Dr. Veronica, as played by Austraila’s own Jacqueline McKenzie (you know, blonde girl who got eaten in Deep Blue Sea) has a group of patients in a room for some very structured learning. She leaves the room. Comes back. They’re gone. Dr. Jack has them outside dancing to a random band that just happened to be playing in the Hospital grounds... for some reason.

SHOT.

If this were a movie Dr. Jack would be played by an excruciating noise making Robin Williams.

Take a shot every time Dr. Jack shows off one of his “quirks”:

He rides a bike, which means he’s always walking around with the front wheel of his bike... apparently bike chains aren’t enough for this guy. It also means that he travels everywhere by bike. At one point he leaves the hospital to visit a patient’s home... lucky the patient lives nearby or that biking montage would have taken forever.

SHOT.

If there are rules around Dr. Jack is liable to break them. If you have any conventions its best if you keep them at home because he’ll break those too.

Another example (oh there are so many rules he doesn’t play by):

The doctors hold a staff meeting. Dr. Jack thinks that’s whack, he calls in some of the patients to sit in “because it’s their hospital too”. Some goth chick walks in and says “hi” and the scene fades to black... there’s no pay off. Just a scene of him breaking a rule and then fade to black.

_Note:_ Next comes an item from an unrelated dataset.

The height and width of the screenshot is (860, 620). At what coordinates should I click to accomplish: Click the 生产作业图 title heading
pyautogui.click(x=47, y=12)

Dr. Jack even breaks his own rules. “Patients will now sit in on staff meetings” yeah, except when he calls one later in the show and no patients sit in...

Mental is probably one of the dumbest shows ever written. This is an actual exchange of dialogue between Dr. Jack and a woman who wants to put one of his patients in an institution:

Dr. Jack: I have 72 hours to examine him. It’s only been eight.

Woman: Well, I’ll see you in 64.

She did math right there in here head for all of us to see...

Is Mental a bad show? You betcha.

Should you watch the pilot anyway? Well, only if you’re like us and you enjoy yelling out “he’s breaking the rules again!” and then laughing at the TV.

Good, Average, Bad or Ugly?
Bad.

2 Comments:

Blogger Feiselia said...

I agree with you. This show is such a cliche. I'm still watching the show, still giving it a chance though. In the last episode, the writers seem to push a relationship between Jack and Nora... Argh, another cliche!!!

July 1, 2009 10:47 PM  
Blogger PD said...

I think it must be a requirement of the Mental writers room that before they can put a story arc, or a character development, or anything at all in their script that it has to have appeared in at least six other shows first.